Pour lui, le mauvais traitement n’ayant pas été défini sur cette base, la sanction de ce comportement devient aussi difficile. « Même là aussi, cette disposition est insuffisante pour faire sanctionner l’auteur de cette pratique, parce que la loi pénale est d’interprétation stricte. Et il serait fâcheux de sanctionner quelqu’un sur de simples spéculations. C’est un comportement qui est socialement mauvais, mais pénalement, ce n’est pas réprimé », a-t-il laissé entendre. Toutefois, il a souligné qu’« étant donné que cette pratique est un nouveau comportement social, certainement, dans les années à venir, le législateur va réglementer pour qu’on puisse sanctionner ces actes. A l’étape actuelle, c’est la sanction morale qui existe pour le moment ».

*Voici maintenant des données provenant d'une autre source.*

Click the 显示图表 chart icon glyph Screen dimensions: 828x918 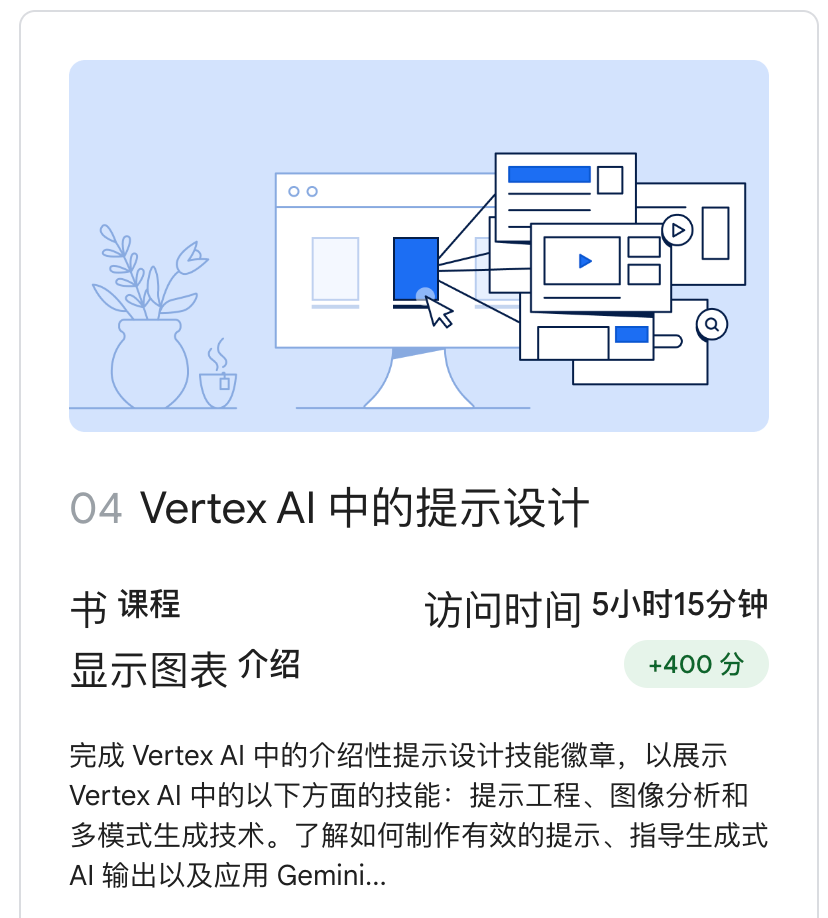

Dans d’autres circonstances, l’enfant pourrait intenter une action en justice pour réparation si toutefois, il n’épouse pas ce comportement de ses géniteurs. Pour cela, il faut que le comportement des parents, au moment où ils le posaient, constitue une infraction à la loi pénale. « Si le comportement n’est pas réprimé par la loi, sur quelle base on va poursuivre ses parents ? Si le comportement était sanctionné par la loi, évidemment l’enfant pouvait poursuivre ses parents », a expliqué M. Sory. Par ailleurs, il a déploré cette pratique qui, selon lui, non seulement a des conséquences graves sur la santé de l’enfant, mais aussi n’honore pas la race africaine. Il est temps donc que les Burkinabè, voire les Africains, s’approprient leurs identités culturelles et acceptent leur peau noire.